Page excerpt:
----------
1.1. Traffic confirmation: With Tor, when someone monitors both your connections from your ISP and connections to the website that you're visiting, they'll see a Tor guard node and a random Tor exit node (not enough to instantly associate the connections, but can be increasingly dangerous the more this happens). With a VPN, they see THE EXACT SAME IP.
1.2. Multiple (non-redundant) points of failure: Most VPN companies rent a good portion of their servers (including the beloved Mullvad), meaning more parties can log your traffic than you think. (only one I know of that doesn't is VyprVPN)
>and since VPNs are paid for, you aren't robbing people of resources.
2. There is no "VPN browser:" When you're using a VPN, there's no clear way to blend in with a large enough portion of the userbase [spoiler: unless you think using Jewgle Chrome is an option for privacy], so any fingerprint that your browser has can become associated with whatever you do with it over time.
3. Lack of stream isolation: This is an underrated feature of Tor that I don't think gets brought up enough. Any website that you visit over Tor, a different exit node is automatically selected for it. This (in combination with the fact that Tor browser isolates cookies) means that even if two (clearnet) websites that you visit simultaneously are controlled by the same person, they can't directly associate the visits, unlike VPNs, where they see the same IP address visiting both sites.
>Resources that people volunteer is being robbed from them.
>By using Tor, you could be exposing your browsing history to strangers or even the NSA.

First off, only exit nodes can see your browsing history, and that's only when you're connected to clearnet sites (they're irrelevant on onionsites, as you're never EXITing the Tor network with those). Second, this literally doesn't matter because they can't associate the traffic with you, it's mixed in with the noise of potentially millions of other people who use Tor (especially when you're connected through HTTPS, then they can't see the specific page or the traffic that you're sending to a given site).
>Tor is also more dangerous
Hardly.
>since the dark web is filled with CP,
Not enough of it. ;)
>gore,
Lrn2perspective. This shit is all over the clearnet too.
>markets (which are scams), red rooms (which are fake), etc.
A fool and his money are soon parted. What more should Tor do to protect people from their own retardation?
P6410 link reply
>the sole reason why Tor > I2P
yea if you are on i2p there is a 98.7% chance you are russian
>the dark web is filled with CP, gore, markets (which are scams)
you didnt even need to reply to this because the clearnet is even more so idk what was the point being made here, too obvious bait tbh
P6413 link reply
P6402
What do you think about selfhosted vpns?
P6424 link reply
P6410
>you didnt even need to reply to this because the clearnet is even more
To be fair, CP sharing communities and especially DNMs are some of the most active onionsites. Even boy-only CP boards make the entire Nanosphere combined look like a ghost town. [spoiler: Of course, this is only something I've heard, I haven't actually been to said places, kind strangers from the LEAs.] This has nothing to do with the safety of simply using Tor, however.
P6413
>selfhosted vpns
IMO it doesn't really make much of a difference. To start with:
1. It doesn't fix point 1 because the ISP that your selfhosted VPN is using can still log connections in and out.
1.1. It doesn't fix point 1.1 because the same IP address can be seen from both sides.
1.2. It only fixes point 1.2 if you're the only one with access (physical or remote) to the server.
----------
Given problem 1:
Convert the listing, everything from the line containing "This screenshot has" down to the end of the listing, into a numbered list that skips blank lines. Leave the pictures out.
The discussion of Tor and VPNs has no connection to the listing that comes next.

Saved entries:
----------
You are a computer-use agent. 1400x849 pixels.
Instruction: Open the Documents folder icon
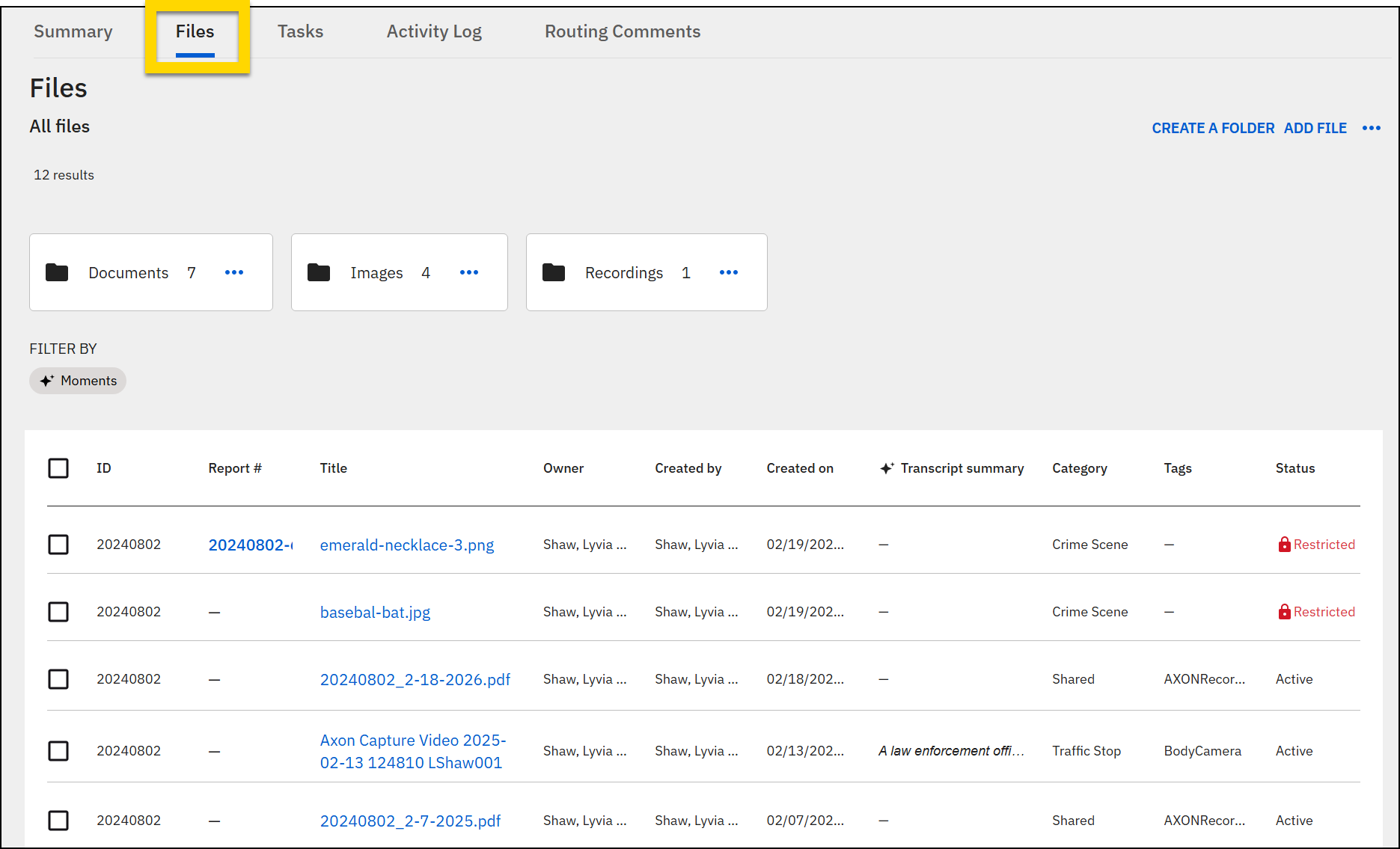pyautogui.click(x=56, y=272)
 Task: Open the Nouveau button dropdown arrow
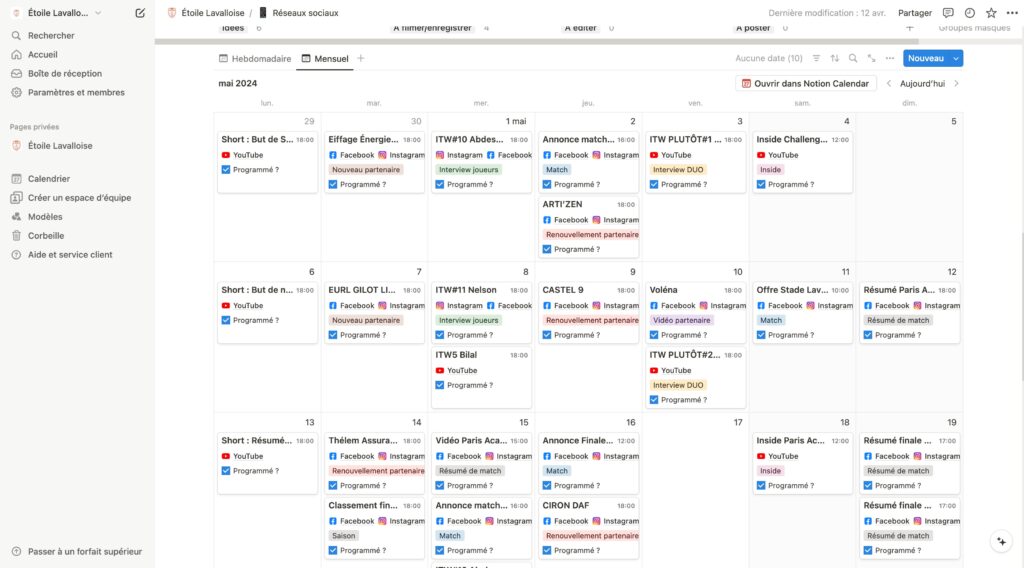tap(957, 59)
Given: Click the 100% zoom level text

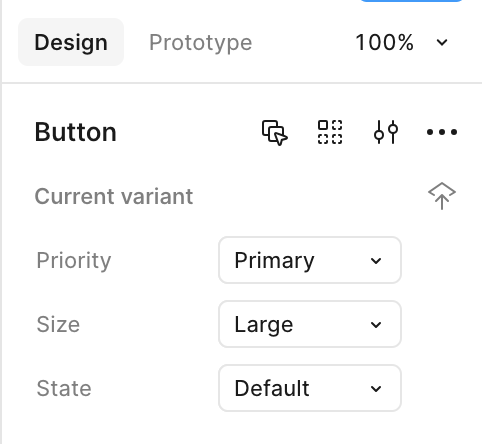Looking at the screenshot, I should (385, 42).
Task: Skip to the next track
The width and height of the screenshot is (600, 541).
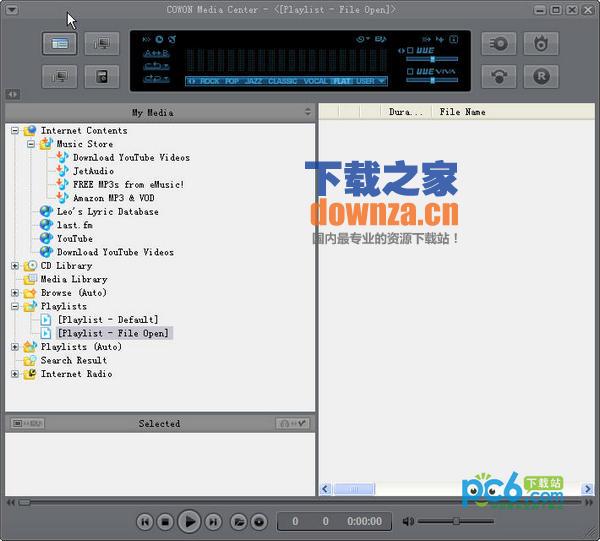Action: pos(213,521)
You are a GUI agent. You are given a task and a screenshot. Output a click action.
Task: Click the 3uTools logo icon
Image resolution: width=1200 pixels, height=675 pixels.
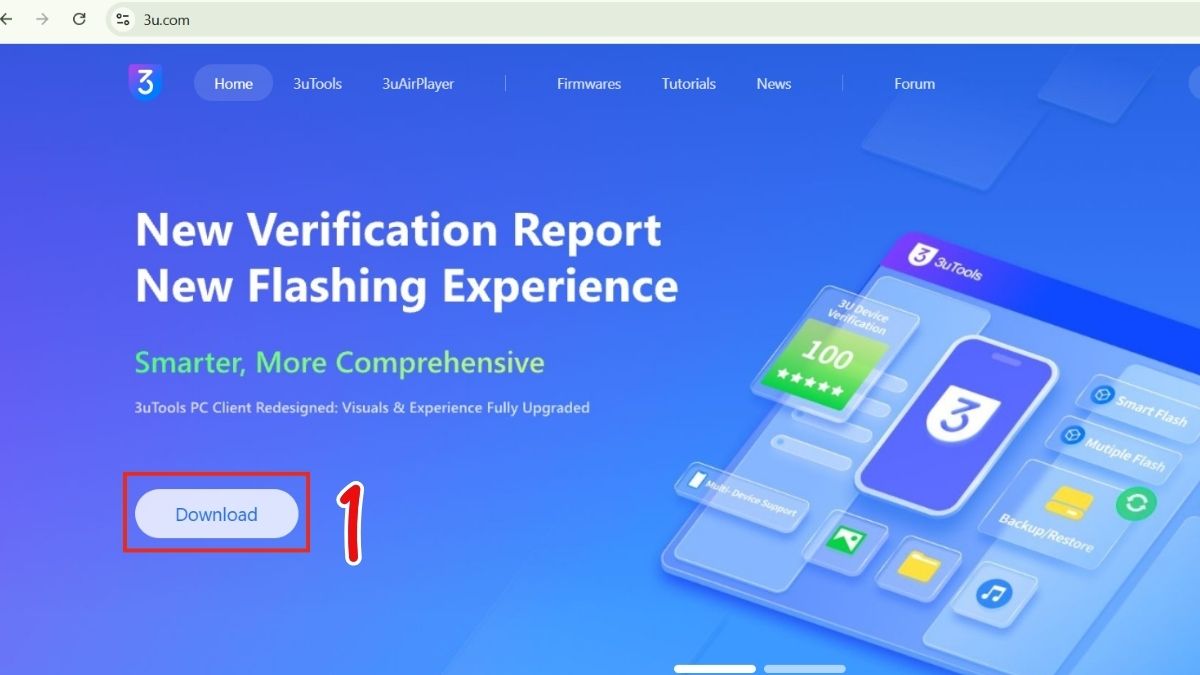click(145, 83)
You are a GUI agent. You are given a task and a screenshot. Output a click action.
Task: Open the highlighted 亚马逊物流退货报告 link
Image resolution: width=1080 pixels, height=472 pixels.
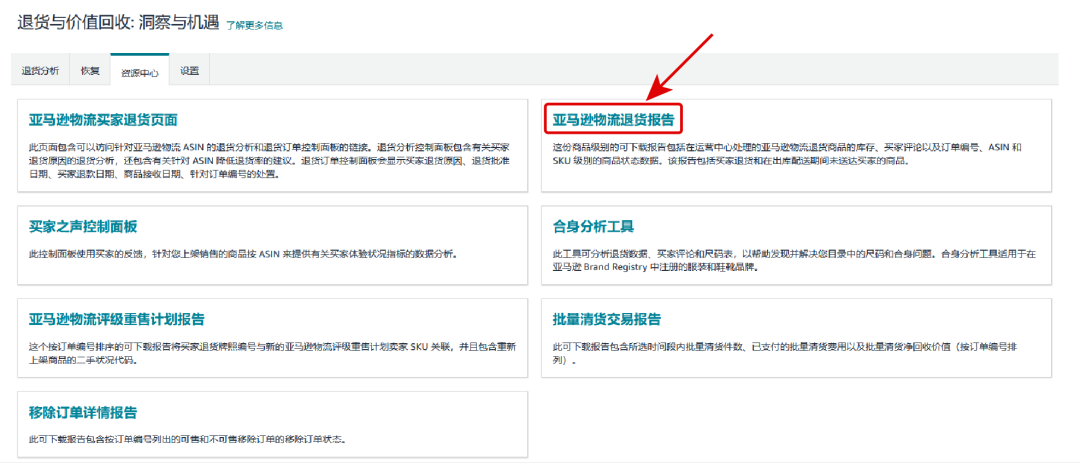click(x=613, y=120)
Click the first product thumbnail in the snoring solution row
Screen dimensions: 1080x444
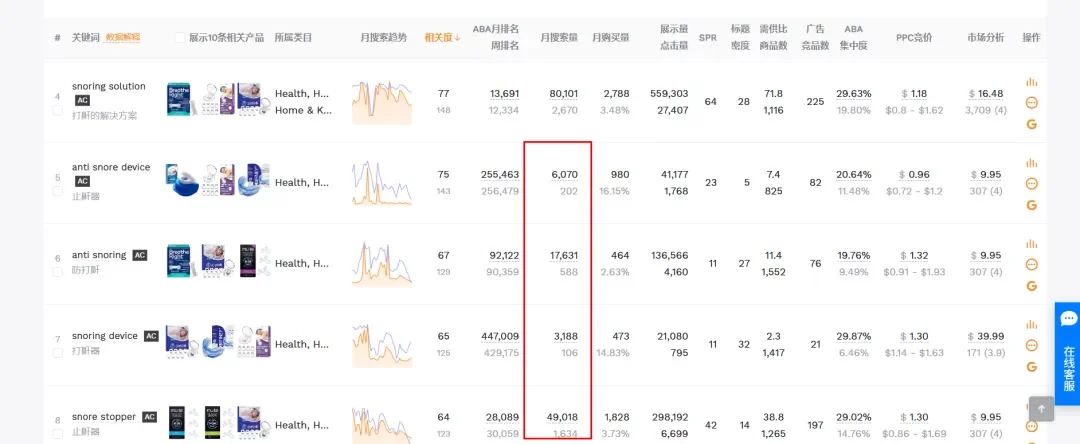tap(180, 101)
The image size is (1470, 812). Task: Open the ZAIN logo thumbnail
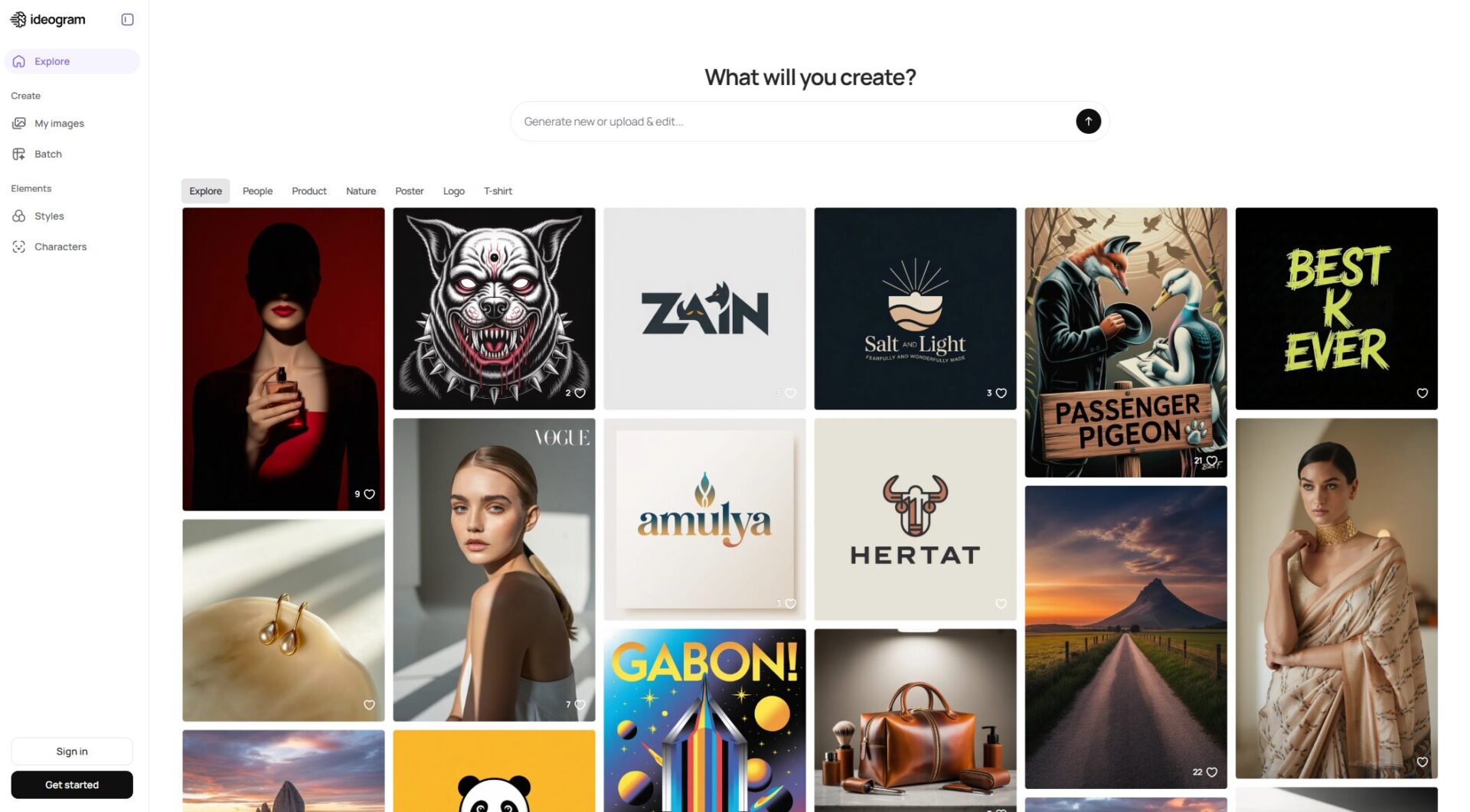(704, 308)
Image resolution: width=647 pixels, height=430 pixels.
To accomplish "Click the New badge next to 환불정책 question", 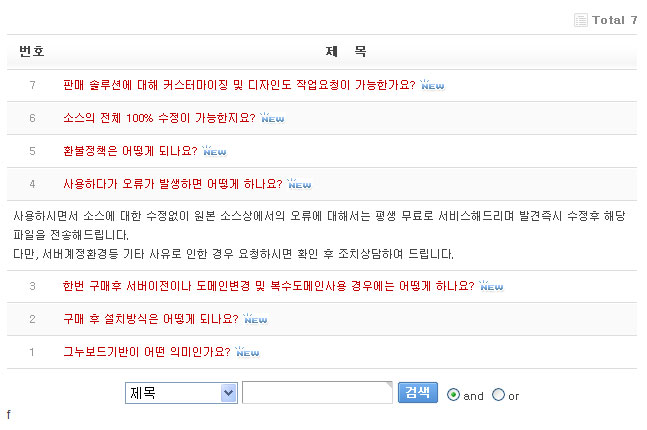I will pos(215,151).
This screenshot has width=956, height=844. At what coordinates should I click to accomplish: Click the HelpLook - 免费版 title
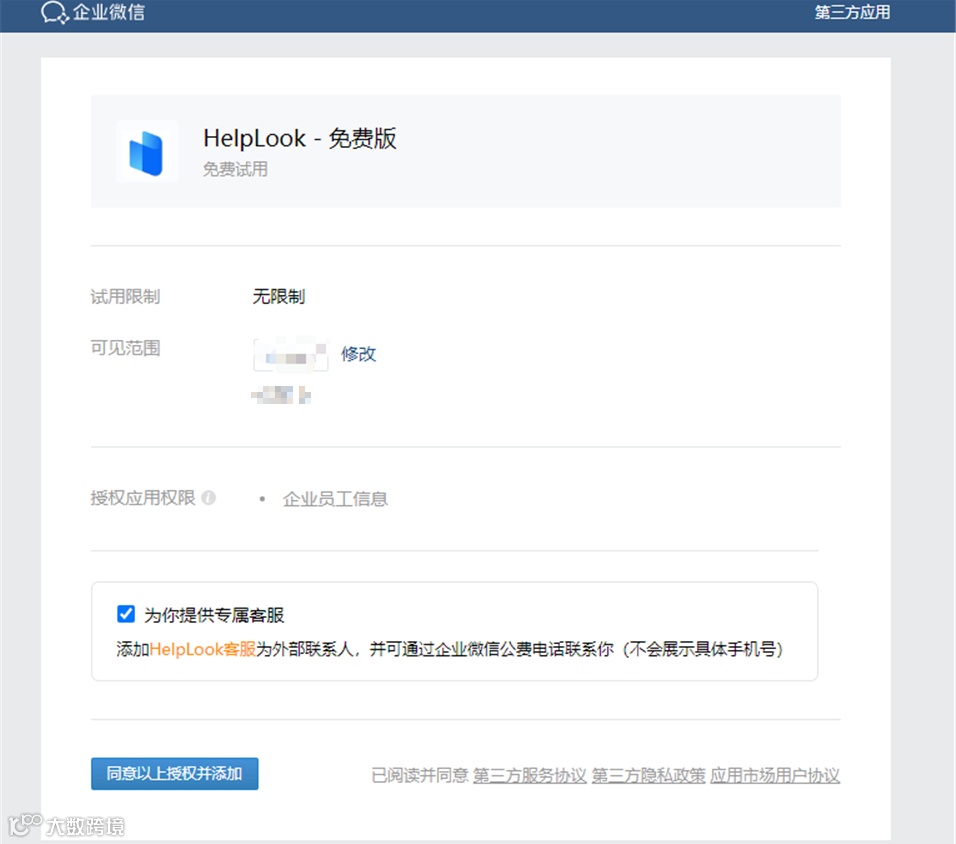coord(300,139)
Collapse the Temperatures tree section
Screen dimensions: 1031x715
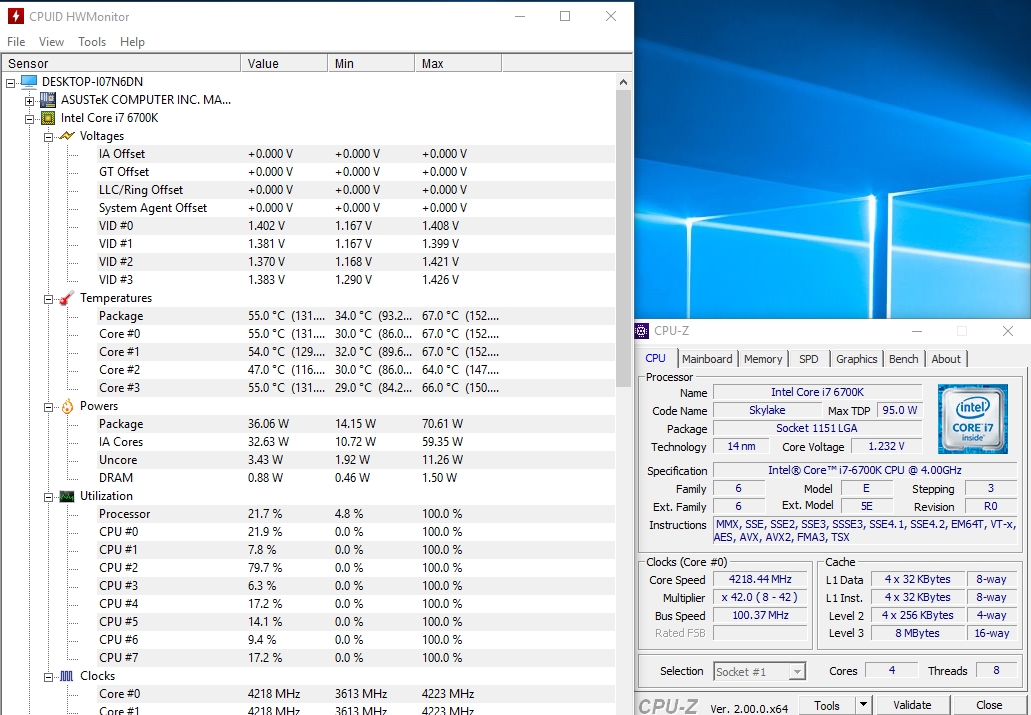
----------
Given problem 2:
Transcribe the Tor and VPN discussion, everything from "A fool and his" down to "gore, markets (which are scams)".

Reply 1:
1. This screenshot has width=956, height=844. At what coordinates should I click to accomplish: Click the HelpLook - 免费版 title
2. coord(300,139)
3. Collapse the Temperatures tree section
4. Screen dimensions: 1031x715

Reply 2:
A fool and his money are soon parted. What more should Tor do to protect people from their own retardation?
P6410 link reply
>the sole reason why Tor > I2P
yea if you are on i2p there is a 98.7% chance you are russian
>the dark web is filled with CP, gore, markets (which are scams)